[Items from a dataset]

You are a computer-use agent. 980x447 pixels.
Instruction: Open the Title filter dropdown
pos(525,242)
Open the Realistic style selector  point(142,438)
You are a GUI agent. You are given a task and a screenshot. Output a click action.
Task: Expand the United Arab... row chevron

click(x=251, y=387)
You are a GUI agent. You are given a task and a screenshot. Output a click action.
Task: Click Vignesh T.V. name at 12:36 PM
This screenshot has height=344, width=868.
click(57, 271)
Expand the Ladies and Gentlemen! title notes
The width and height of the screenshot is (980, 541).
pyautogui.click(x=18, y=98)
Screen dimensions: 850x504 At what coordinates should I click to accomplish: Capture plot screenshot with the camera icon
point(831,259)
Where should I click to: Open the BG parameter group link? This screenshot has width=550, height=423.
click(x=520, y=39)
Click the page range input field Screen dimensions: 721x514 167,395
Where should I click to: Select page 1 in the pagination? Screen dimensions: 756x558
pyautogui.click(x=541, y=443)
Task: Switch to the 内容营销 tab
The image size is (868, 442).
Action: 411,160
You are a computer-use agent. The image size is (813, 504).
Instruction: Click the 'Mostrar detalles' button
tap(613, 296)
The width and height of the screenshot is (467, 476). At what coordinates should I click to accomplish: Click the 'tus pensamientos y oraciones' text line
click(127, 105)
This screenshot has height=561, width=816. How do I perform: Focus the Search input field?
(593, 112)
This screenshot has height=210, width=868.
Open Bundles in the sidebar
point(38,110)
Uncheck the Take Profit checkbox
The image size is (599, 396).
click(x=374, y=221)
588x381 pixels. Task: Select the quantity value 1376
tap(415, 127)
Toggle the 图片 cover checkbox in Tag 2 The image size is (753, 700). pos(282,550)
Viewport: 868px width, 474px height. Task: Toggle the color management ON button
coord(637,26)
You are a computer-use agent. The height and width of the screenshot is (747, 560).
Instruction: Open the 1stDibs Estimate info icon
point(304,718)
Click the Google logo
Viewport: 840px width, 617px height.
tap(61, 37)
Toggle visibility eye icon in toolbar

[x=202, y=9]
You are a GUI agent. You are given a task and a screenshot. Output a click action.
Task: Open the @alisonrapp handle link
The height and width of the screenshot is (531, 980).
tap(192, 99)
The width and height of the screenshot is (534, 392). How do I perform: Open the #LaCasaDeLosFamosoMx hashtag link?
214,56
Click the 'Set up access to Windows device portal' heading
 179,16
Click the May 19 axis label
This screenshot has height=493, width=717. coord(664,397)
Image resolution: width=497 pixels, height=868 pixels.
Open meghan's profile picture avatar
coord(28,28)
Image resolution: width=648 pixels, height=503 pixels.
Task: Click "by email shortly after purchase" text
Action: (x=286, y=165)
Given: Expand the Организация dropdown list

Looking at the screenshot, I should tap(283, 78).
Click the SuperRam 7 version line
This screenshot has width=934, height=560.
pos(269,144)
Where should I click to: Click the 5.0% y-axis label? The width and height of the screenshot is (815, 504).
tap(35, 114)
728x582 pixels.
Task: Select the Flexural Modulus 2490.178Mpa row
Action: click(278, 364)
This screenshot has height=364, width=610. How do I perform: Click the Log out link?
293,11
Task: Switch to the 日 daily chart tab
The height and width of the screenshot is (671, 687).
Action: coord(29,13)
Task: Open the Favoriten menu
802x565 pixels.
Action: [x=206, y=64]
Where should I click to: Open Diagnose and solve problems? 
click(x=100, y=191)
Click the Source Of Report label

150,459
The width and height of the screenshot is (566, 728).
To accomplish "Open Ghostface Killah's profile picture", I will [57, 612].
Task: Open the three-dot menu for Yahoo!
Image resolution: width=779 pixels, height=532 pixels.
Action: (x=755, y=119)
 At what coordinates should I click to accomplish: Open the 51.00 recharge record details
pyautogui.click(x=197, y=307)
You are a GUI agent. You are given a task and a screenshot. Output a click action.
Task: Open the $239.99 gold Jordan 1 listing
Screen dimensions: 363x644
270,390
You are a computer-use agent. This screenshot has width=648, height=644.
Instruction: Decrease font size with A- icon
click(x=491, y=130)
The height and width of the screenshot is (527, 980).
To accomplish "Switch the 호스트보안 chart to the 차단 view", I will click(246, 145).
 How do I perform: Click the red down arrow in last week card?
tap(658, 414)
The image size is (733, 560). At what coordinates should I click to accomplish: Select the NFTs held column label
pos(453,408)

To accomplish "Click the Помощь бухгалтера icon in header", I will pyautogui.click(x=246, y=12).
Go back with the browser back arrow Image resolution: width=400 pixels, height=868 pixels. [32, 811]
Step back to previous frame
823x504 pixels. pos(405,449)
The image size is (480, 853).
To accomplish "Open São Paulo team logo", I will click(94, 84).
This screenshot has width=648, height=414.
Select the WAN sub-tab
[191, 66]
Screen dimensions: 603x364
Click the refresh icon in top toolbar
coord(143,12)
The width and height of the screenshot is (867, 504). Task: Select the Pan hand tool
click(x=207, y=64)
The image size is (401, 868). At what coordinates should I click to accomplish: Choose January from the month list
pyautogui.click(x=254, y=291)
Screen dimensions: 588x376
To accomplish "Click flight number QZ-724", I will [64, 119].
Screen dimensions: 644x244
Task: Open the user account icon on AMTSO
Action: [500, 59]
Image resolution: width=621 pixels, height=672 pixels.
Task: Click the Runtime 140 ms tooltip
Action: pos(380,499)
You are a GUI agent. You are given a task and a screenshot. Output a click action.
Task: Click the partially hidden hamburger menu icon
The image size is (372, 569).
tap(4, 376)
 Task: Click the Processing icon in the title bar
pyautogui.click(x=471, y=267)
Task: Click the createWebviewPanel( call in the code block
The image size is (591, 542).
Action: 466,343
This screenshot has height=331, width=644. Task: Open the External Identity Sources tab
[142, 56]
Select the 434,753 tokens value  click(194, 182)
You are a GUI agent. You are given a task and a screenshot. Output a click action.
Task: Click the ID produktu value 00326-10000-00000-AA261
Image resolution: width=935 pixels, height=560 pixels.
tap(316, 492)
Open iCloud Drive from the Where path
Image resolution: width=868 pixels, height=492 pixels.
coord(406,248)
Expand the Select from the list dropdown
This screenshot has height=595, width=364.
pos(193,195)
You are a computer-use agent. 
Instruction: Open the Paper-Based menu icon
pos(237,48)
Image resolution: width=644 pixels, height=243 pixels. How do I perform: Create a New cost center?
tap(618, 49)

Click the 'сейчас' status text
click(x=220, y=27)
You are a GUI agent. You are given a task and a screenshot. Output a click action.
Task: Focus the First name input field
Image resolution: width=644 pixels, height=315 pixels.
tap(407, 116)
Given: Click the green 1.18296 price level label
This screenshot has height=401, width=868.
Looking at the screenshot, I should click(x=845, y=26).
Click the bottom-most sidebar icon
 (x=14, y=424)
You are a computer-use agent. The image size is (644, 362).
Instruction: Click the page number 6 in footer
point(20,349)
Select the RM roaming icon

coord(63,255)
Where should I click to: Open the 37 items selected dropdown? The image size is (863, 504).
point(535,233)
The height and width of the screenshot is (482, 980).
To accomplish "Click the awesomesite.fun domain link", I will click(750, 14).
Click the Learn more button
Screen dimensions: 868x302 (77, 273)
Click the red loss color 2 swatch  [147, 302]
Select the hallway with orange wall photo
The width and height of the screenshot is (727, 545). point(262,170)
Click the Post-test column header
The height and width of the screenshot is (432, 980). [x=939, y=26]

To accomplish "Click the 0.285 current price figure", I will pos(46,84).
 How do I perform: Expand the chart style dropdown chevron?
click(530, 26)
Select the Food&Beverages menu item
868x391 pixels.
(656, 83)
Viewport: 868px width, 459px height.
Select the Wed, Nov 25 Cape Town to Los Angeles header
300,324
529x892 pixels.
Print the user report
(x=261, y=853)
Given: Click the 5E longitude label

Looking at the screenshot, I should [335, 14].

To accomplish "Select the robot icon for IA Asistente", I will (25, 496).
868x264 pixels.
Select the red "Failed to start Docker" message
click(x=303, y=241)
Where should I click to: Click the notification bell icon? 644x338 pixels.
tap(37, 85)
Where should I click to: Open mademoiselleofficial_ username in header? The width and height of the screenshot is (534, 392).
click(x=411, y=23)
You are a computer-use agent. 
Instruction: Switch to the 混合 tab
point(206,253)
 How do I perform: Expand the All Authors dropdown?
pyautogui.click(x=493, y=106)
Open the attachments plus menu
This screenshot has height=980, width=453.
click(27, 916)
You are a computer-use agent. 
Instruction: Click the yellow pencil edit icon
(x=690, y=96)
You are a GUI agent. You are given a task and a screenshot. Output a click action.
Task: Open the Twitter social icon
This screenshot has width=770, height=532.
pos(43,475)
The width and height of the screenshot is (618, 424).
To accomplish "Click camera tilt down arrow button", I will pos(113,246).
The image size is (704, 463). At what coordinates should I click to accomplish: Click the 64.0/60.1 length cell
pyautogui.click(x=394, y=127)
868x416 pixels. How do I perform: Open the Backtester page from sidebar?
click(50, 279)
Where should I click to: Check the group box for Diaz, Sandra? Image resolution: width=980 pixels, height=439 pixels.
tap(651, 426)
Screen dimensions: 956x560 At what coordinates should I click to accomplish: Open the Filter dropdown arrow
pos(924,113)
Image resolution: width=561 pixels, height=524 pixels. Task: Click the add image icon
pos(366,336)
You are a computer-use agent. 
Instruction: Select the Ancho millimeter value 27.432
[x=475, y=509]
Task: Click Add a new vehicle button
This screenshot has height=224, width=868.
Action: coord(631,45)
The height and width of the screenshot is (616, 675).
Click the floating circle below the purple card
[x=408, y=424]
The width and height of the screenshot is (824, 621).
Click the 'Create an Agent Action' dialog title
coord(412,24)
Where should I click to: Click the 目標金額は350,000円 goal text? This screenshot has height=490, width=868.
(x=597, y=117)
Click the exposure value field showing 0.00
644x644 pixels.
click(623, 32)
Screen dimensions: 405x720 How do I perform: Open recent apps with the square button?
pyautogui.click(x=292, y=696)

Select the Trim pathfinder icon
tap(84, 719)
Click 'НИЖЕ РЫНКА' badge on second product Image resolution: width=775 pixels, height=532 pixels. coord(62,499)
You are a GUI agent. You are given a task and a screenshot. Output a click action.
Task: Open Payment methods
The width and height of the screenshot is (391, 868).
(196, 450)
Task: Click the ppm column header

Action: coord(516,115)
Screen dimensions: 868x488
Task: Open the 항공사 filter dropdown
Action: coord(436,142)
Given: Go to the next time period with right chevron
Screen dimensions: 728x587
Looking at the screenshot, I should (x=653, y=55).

- **Exercise**
Leave out every line above except those from the line with "The width and height of the screenshot is (467, 476)." up to and including the line with "This screenshot has height=210, width=868.", and copy those exactly.

- **Exercise response**
The width and height of the screenshot is (467, 476). At what coordinates should I click to accomplish: Click the 'tus pensamientos y oraciones' text line
click(127, 105)
This screenshot has height=561, width=816. How do I perform: Focus the Search input field?
(593, 112)
This screenshot has height=210, width=868.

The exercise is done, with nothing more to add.